What to work on - What are the lines below, starting at the line containing "Task: Click the favorites star icon" and ending at the line containing "Image resolution: width=1992"? Write them out exactly, ends included, without pictures.

Provided data -
= Beginning of Section =

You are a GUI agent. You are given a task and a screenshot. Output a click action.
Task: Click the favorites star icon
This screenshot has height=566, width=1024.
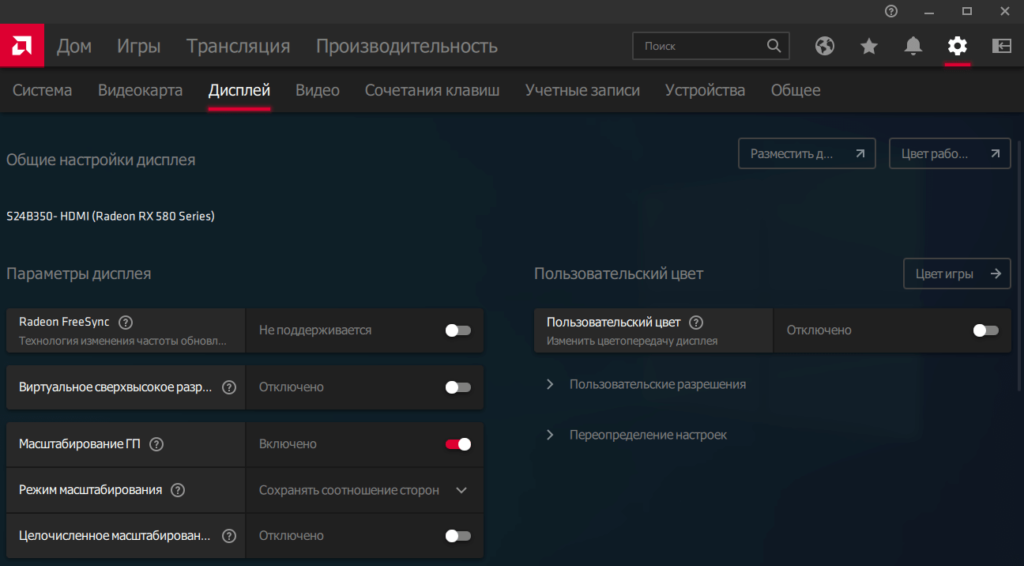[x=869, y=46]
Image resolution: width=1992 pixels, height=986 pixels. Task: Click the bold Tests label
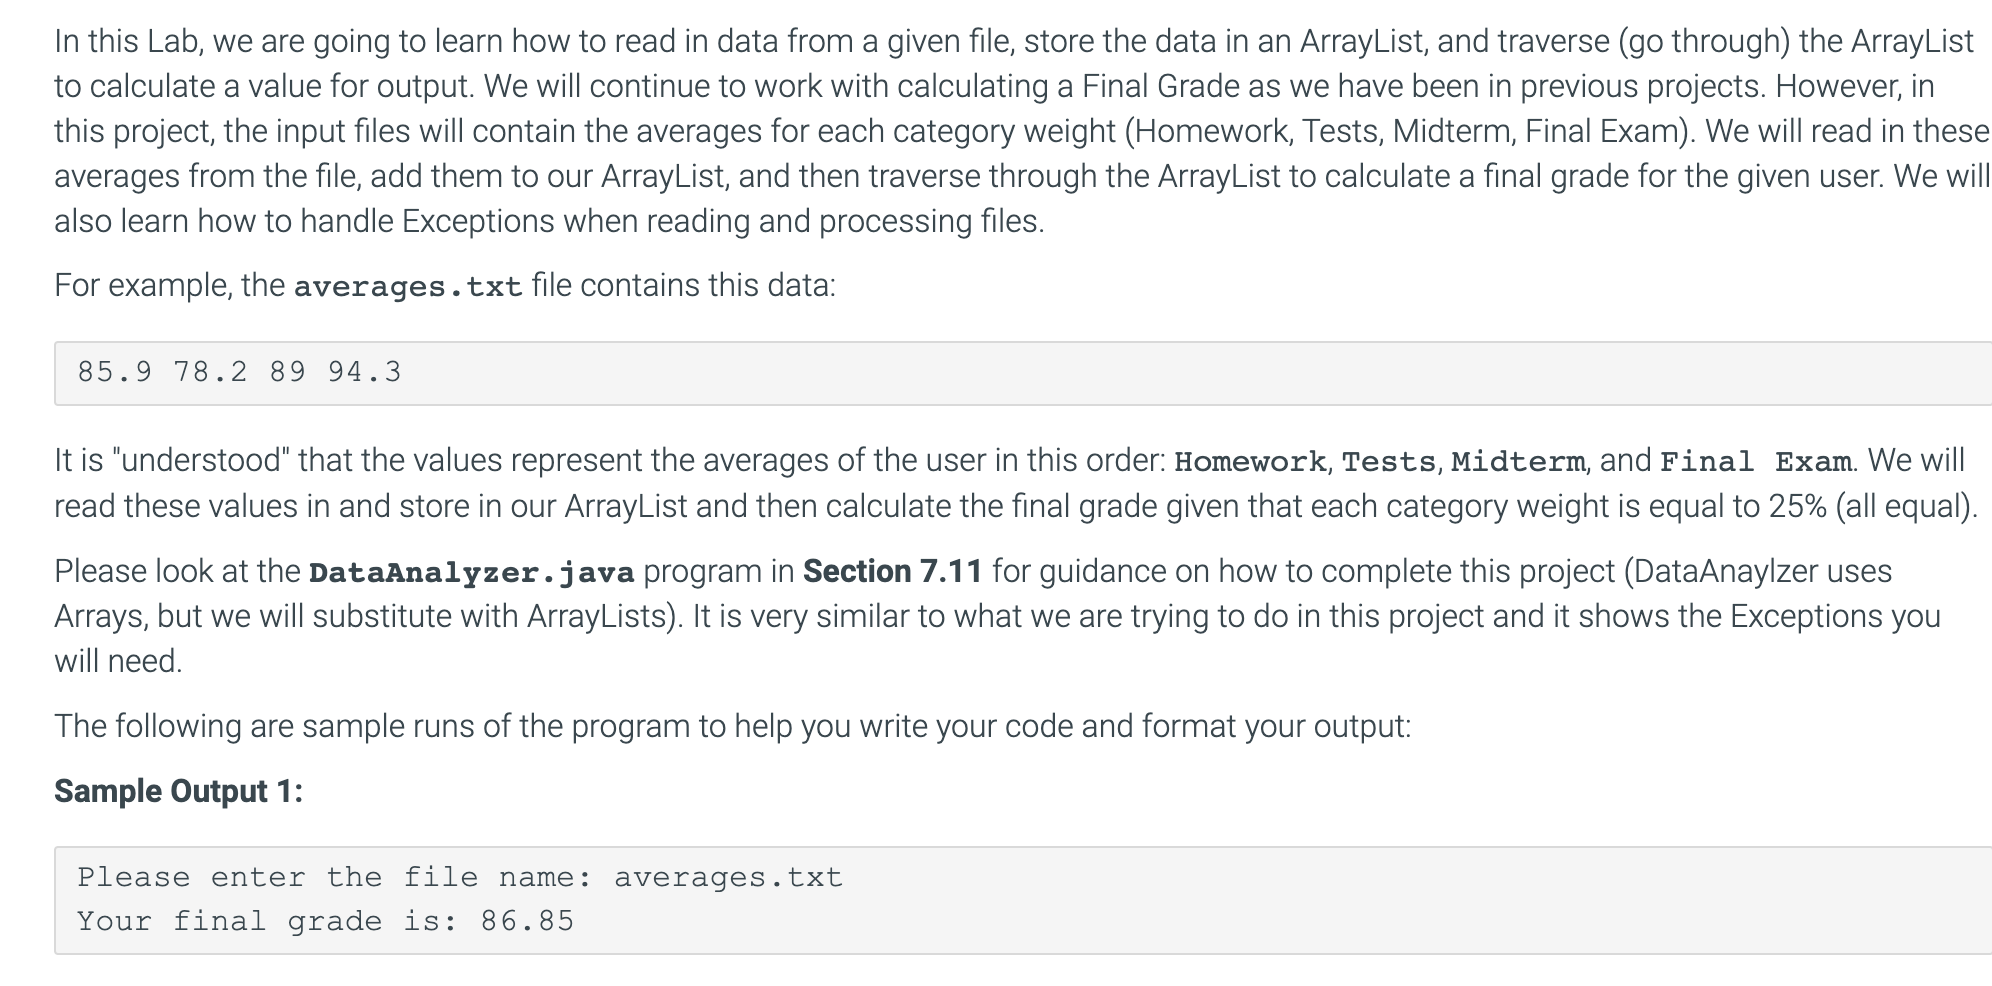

= End of Section =
= Beginning of Section =

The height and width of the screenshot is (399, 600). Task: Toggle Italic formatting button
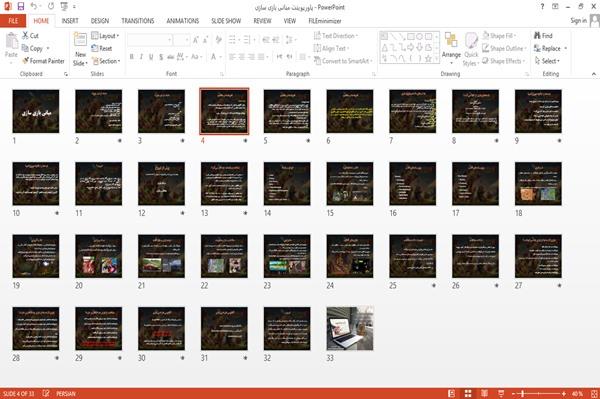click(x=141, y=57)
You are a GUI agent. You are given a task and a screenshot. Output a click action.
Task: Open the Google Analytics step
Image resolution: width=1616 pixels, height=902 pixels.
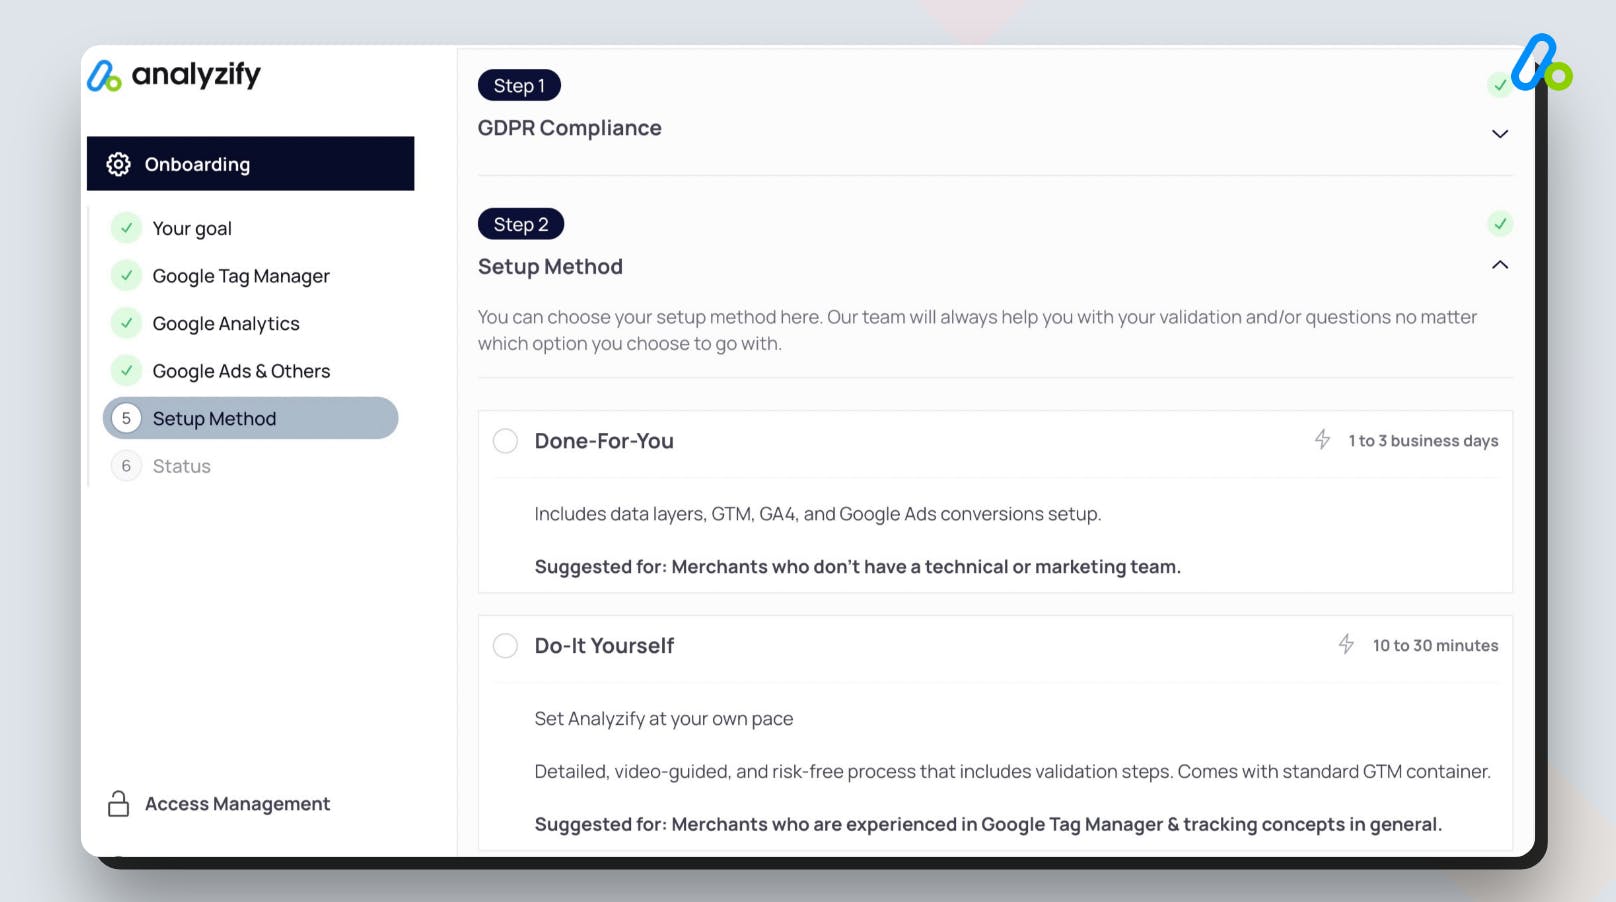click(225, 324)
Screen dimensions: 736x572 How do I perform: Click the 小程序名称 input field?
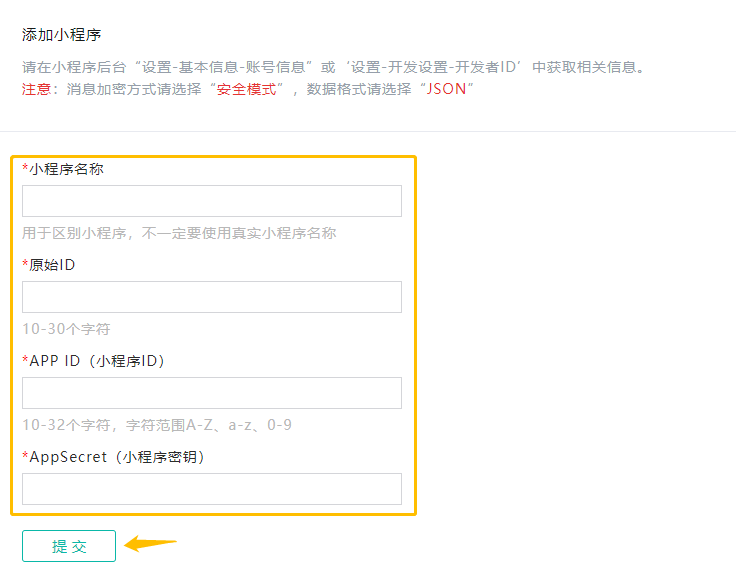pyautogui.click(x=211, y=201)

= End of Section =

Solution to the problem -
Task: Click the favorites star icon
This screenshot has height=566, width=1024.
[x=869, y=46]
Image resolution: width=1992 pixels, height=986 pixels. Task: Click the bold Tests label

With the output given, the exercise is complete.